Conferência do CGI.br: Importância da neutralidade da rede

Os impactos da filtragem e bloqueio de tráfego para os usuários de Internet, empresas e Governos, os riscos do zero rating
e as dificuldades regulatórias foram alguns dos temas analisados
pelos especialistas internacionais Barbara van Schewick e Christopher
Marsden, nessa terça-feira (13), durante a 8ª Conferência comemorativa
aos 20 anos do Comitê Gestor da Internet no Brasil (CGI.br). Realizado
em São Paulo, o evento tratou da neutralidade da rede, um dos princípios
do decálogo
do CGI.br que tem provocado amplas discussões ao redor do mundo e no
Brasil, principalmente com a regulamentação do Marco Civil da Internet.

Uma
das maiores especialistas no assunto e professora da Universidade de
Stanford, Barbara van Schewick considera esse tema central para o futuro
da democracia e explicou a posição dos Estados Unidos frente à
neutralidade.
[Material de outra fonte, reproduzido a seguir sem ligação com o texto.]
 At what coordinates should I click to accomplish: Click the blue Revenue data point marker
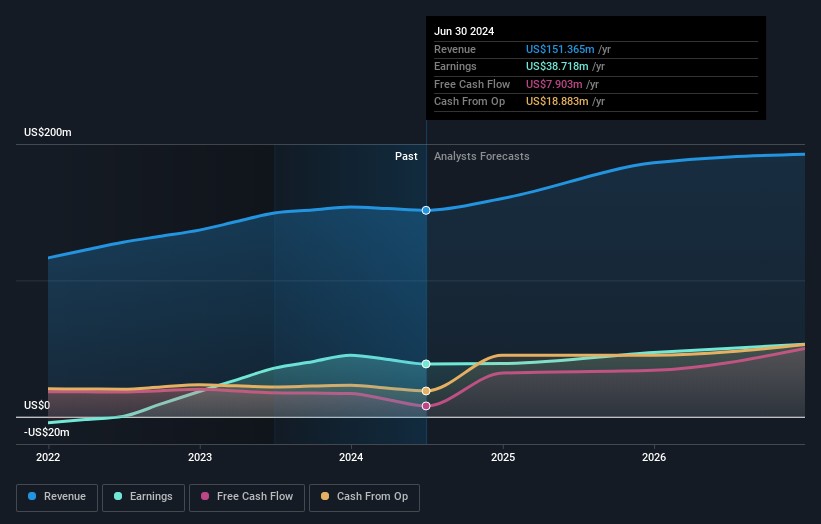tap(426, 210)
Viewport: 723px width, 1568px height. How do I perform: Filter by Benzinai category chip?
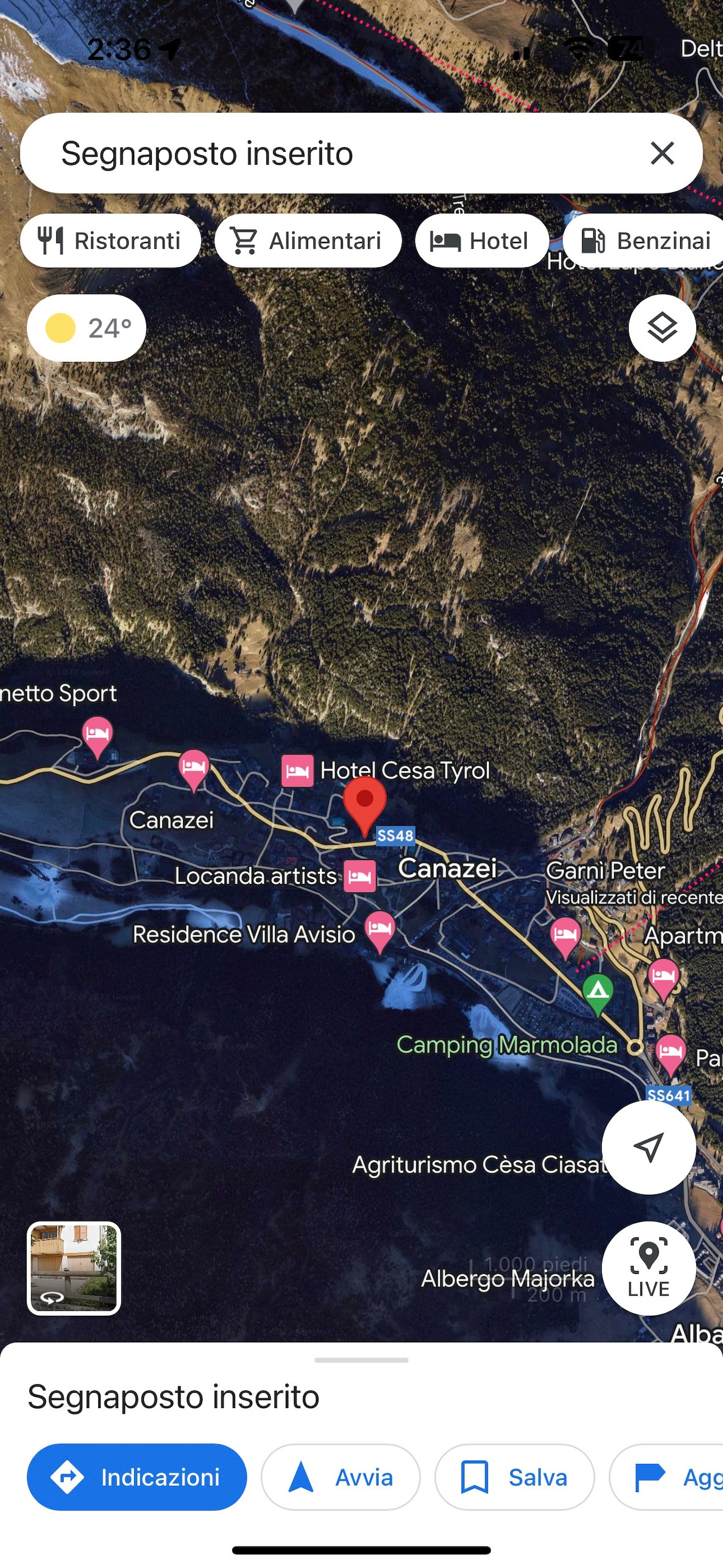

Para manter a jurisdição de sua fundação, a Comissão
Federal de Comunicações (FCC na sigla em inglês) optou por enfraquecer
as regras de neutralidade, o que, na opinião de Barbara, pode gerar
problemas para os usuários, para a economia e inovação na Internet. "Se
você não usar as aplicações que quer, a Internet fica menos valiosa para
você. Precisamos nos certificar que a Internet permaneça uma plataforma
neutra mesmo em períodos de congestionamento de tráfego".

Barbara
também chamou atenção para os impactos na inovação, ao declarar que
"todas as aplicações que são populares hoje surgiram a partir de uma
Internet aberta. Elas não teriam condições de competir com grandes
companhias e provavelmente nunca teriam visto a luz do dia se não
fosse por um ambiente favorável". Por fim, afirmou que acredita que o
“diabo está nos detalhes” ao falar sobre o zero rating e seu
efeito discriminatório. “É muito fácil dizer que somos todos a favor da
neutralidade da rede, mas é extremamente difícil criar uma boa
regulação”, concluiu.

Com
vinte anos de experiência na análise da Sociedade da Informação,
Christopher Marsden, que é professor da Universidade de Sussex, traçou
as origens da neutralidade da rede e lembrou que os desafios para uma
Internet aberta incluem tentativas de filtrar tráfego com propósitos de
prevenir violência, pornografia infantil, terrorismo, entre outros.
"Bloquear é a forma mais extrema de discriminação, mas há outras
como oferecer preços e serviços diferentes", explicou.

Ele
lembra que, no debate político sobre o tema no Reino Unido, o termo
"neutralidade da rede" é comumente substituído por “Internet aberta”.
"Todos concordam com a importância de manter a Internet aberta porque
soa menos ameaçador", afirma, complementando que a discussão em âmbito
legislativo e regulatório mantem-se tímida naquela região. "As empresas
justificam que não receberam reclamações sobre quebra de neutralidade",
ironizou.

Durante
a Conferência, Marsden detalhou as leis que tratam do tema em
diferentes países, lembrando o processo de regulamentação do Marco
Civil brasileiro. "Seria muito importante que a regulamentação
acontecesse antes do IGF
(10º Fórum de Governança da Internet), em novembro, para que o Brasil
mostrasse ao mundo sua posição sobre neutralidade da rede", afirmou. O
crescimento da Internet no celular e a concentração do tráfego em
aplicações como Facebook e Google também foram abordados por Marsden,
que apontou ainda os riscos do projeto Free Basics.